_Assigned task 1_
Using the Carlos Rodríguez-Pastor profile, answer each question on its own line:
(a) Which schools are listed under his education?
(b) Which company names him as a board member?
(c) What net worth did Forbes estimate for him as of 2023?
_Assigned task 2_
Render this sentence from the Carlos Rodríguez-Pastor profile in Spanish: "He is chairman and CEO of Intercorp, managing general partner of Nexus Group, and chairman of Interbank."
_Assigned task 3_
Continue the Carlos Rodríguez-Pastor profile from its last sentence.

_Document passage_
<<<<

- Born: Carlos Tomás Rodríguez-Pastor Persivale 11 April 1959 (age 67) Lima, Peru
- Education: University of California, Berkeley Dartmouth College
- Occupation: Businessman
- Known for: Owner of 71% of Intergroup Financial
- Title: Chairman and CEO of Intercorp Managing general partner of Nexus Group Chairman of Interbank
- Board member of: Supermercados Peruanos
- Spouse: Gabriela Perez Rocchietti
- Children: 2
- Parent(s): Carlos Rodríguez-Pastor Sr. Haydee Rodríguez-Pastor

= Carlos Rodríguez-Pastor =

Peruvian businessman (born 1959)

Carlos Tomás Rodríguez-Pastor Persivale (born 11 April 1959) is a Peruvian billionaire businessman, and the owner of 71% of Intergroup Financial Services, a Peruvian banking and retail group. He is chairman and CEO of Intercorp, managing general partner of Nexus Group, and chairman of Interbank. He is one of the wealthiest individuals in Peru; As of 2023 Forbes estimates his net worth to be US$1.5 billion.

>>>>

_Study material_
<<<<

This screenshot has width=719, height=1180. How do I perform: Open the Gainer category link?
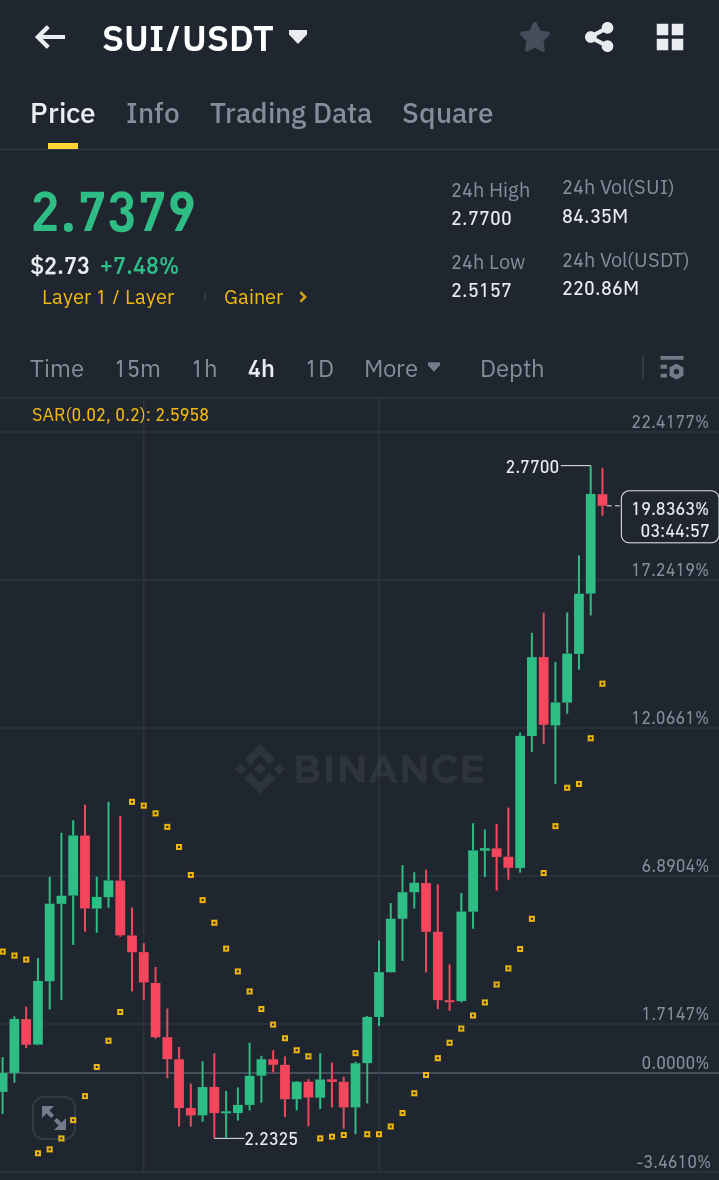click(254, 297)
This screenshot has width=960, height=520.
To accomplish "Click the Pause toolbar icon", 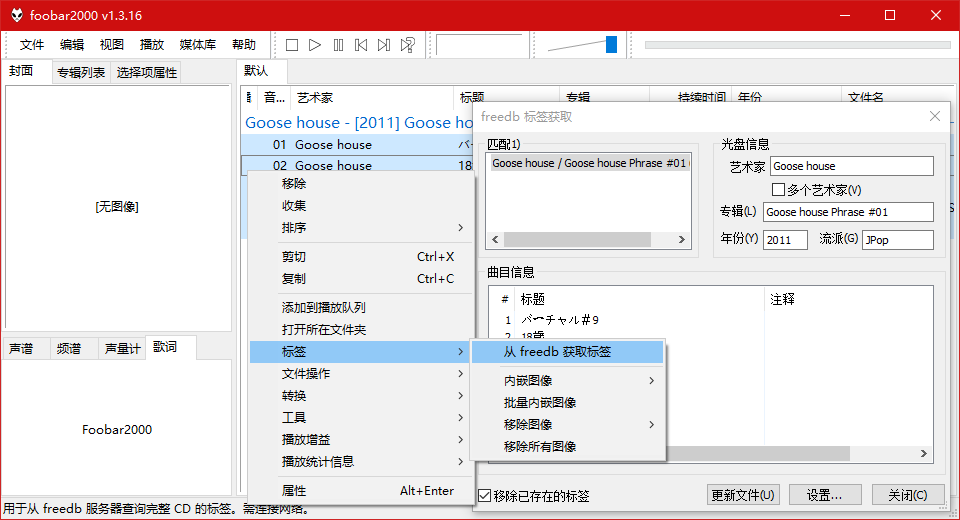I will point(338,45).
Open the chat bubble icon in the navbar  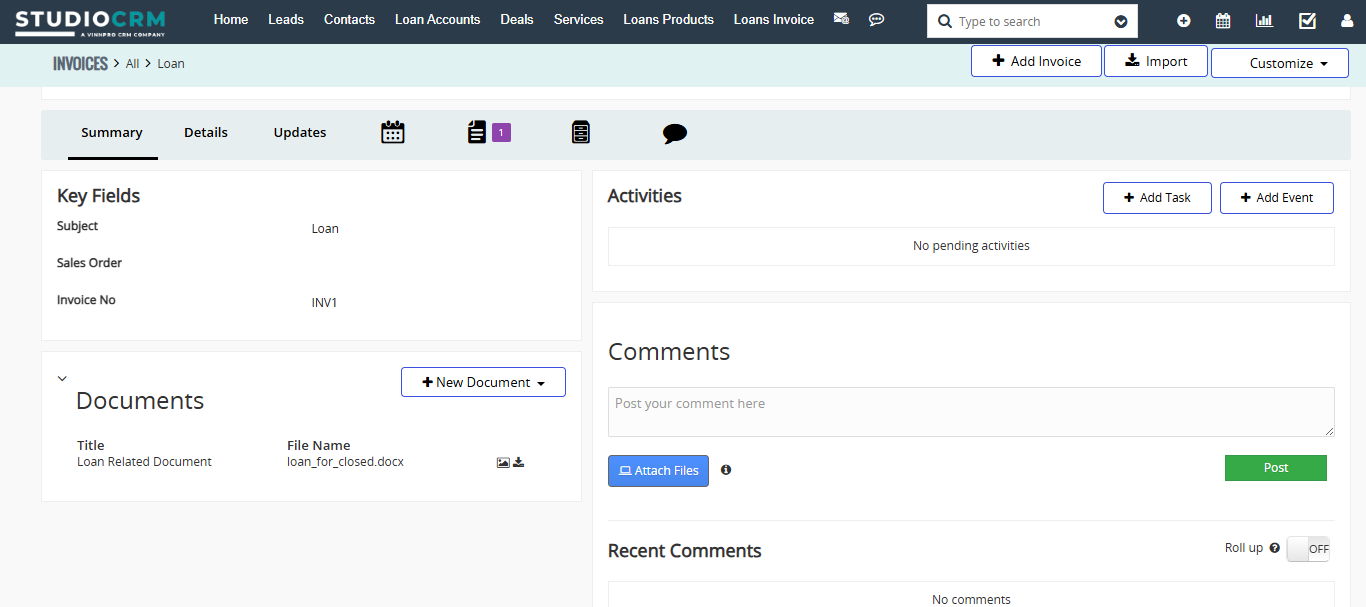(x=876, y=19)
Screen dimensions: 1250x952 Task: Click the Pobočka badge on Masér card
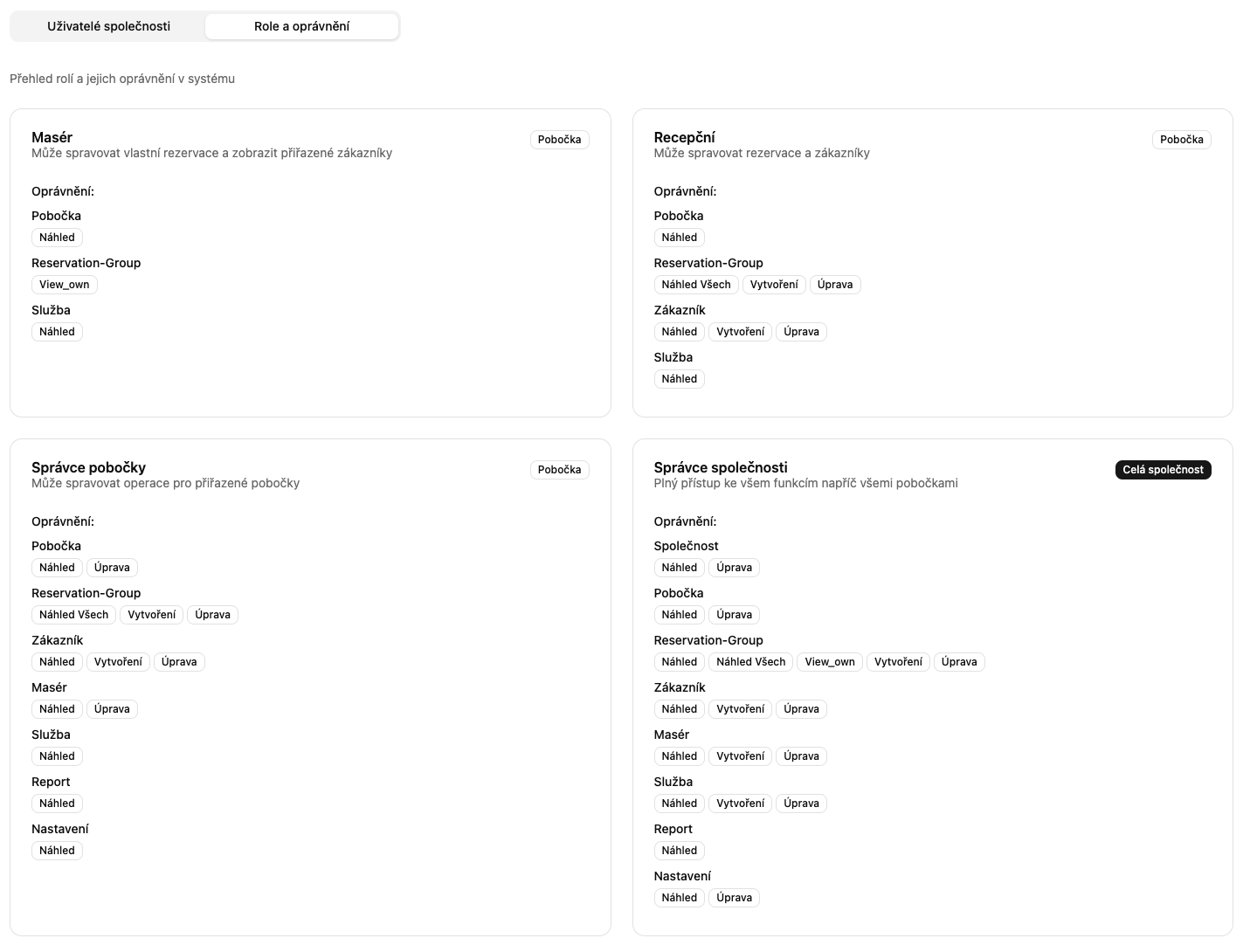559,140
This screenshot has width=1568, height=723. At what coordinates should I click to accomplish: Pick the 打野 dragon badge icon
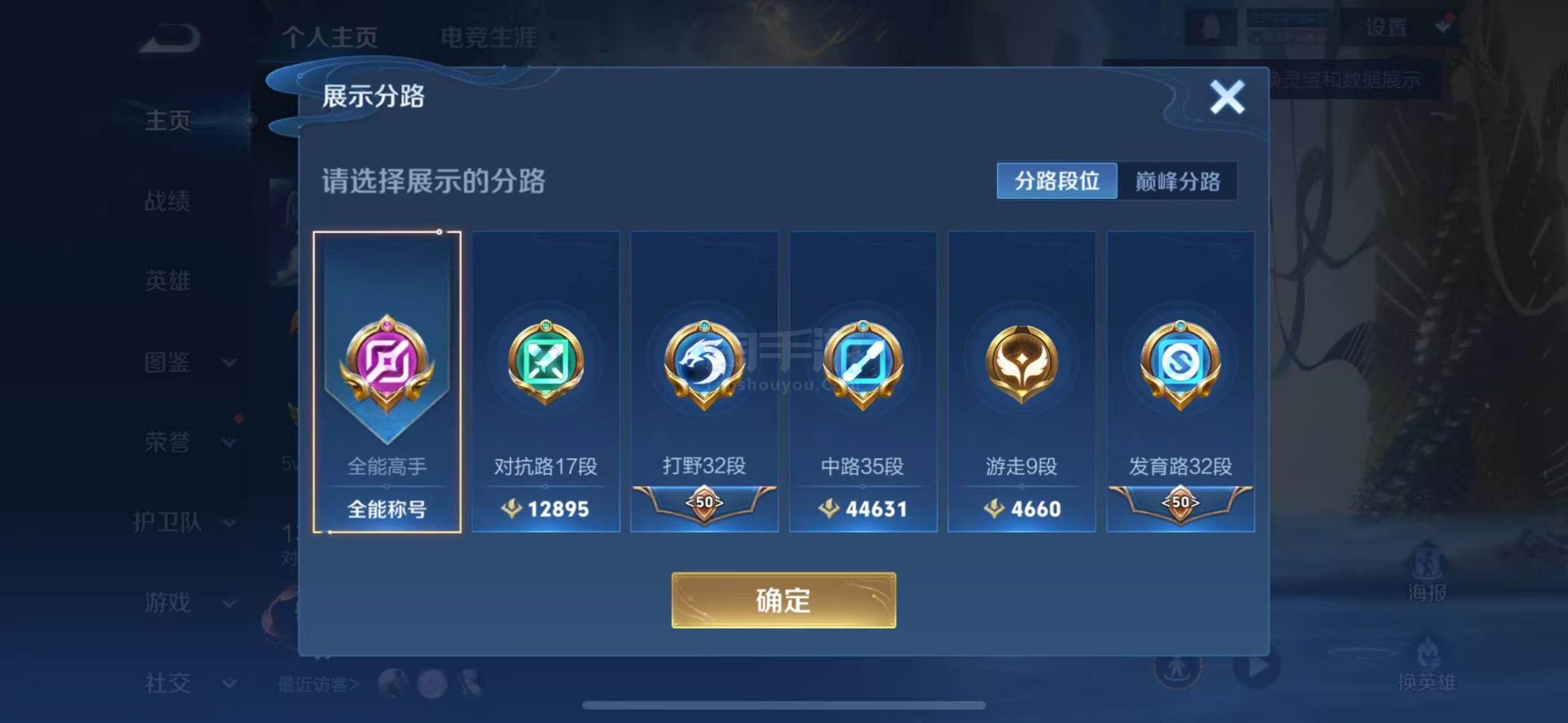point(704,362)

>>>>

_Your response 1_
(a) University of California, Berkeley and Dartmouth College
(b) Supermercados Peruanos
(c) US$1.5 billion

_Your response 2_
Es presidente y director ejecutivo de Intercorp, socio general administrador de Nexus Group y presidente de Interbank.

_Your response 3_
==Early life==
Carlos Rodríguez-Pastor was born in Peru on 11 April 1959. In 1968, after a coup, he fled with his family to Ecuador and later California. His father Carlos Rodríguez-Pastor Sr. was Peru's Minister of Economy from 1982 to 1984. In 1994, his father bought Banco Internacional del Peru, but died the following year.

He was educated at the Immaculate Heart College in Lima, Peru.

In 1983, he received a bachelor's degree from the University of California, Berkeley, and in 1988, an MBA from Tuck School of Business.

==Career==
From 1990–93, he was a vice-president at Citibank, New York City, and from 1993–95, a managing director at Banco Santander, New York.

Since 1995, he has been chairman and CEO of Intercorp; managing general partner of Nexus Group; chairman of Interbank, and a director of Royalty Pharma, Casa Andina, Interseguro, Supermercados Peruanos, Inteligo Bank, InRetail, Innova Schools, and NG Restaurants.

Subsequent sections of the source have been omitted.